At the end of the first quarter of this year, JPMorgan Chase's SLR was 5.2%. As the balance sheet gets bigger, so does the denominator in the SLR ratio. Banks had been getting relief on the SLR through an exemption early on in the pandemic, but in early 2021, regulators let the exemption expire, which led to a big drop in the SLR between the first and second quarters of 2021.
On the bank's recent earnings call, JPMorgan Chase CFO Jeremy Barnum noted that because the bank's balance sheet is so large now, 5.2% is actually a more decent buffer over the 5% threshold than some would think. He also said the bank has other levers it can pull to address the issue and that even if the bank were to dip below a 5% SLR, JPMorgan could still return a good amount of capital to shareholders.

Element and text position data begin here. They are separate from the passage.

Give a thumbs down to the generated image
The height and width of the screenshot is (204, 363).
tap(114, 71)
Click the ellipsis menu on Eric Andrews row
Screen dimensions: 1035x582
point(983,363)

In tandem with its recent earnings results, JPMorgan Chase announced that its board of directors had authorized another $30 billion stock buyback plan.
Because QE has contributed to deposit growth in the banking system, QT may very well pull some of the deposits out, thereby reducing the bank's total assets and increasing its SLR to a number that management no longer has to worry about.
Isn't losing deposits bad?
There aren't too many times you will hear about banks having too many deposits -- normally, that's what you want. But some of these big banks like JPMorgan simply have more deposits than they know what to do with. Of its nearly $2.6 trillion of deposits, only about $1.1 trillion are deployed into loans.
So, if QT does, in fact, remove some deposits from the banking system, JPMorgan will, over time, see its SLR rise. However, excess liquidity could end up draining slowly, so it won't necessarily happen overnight.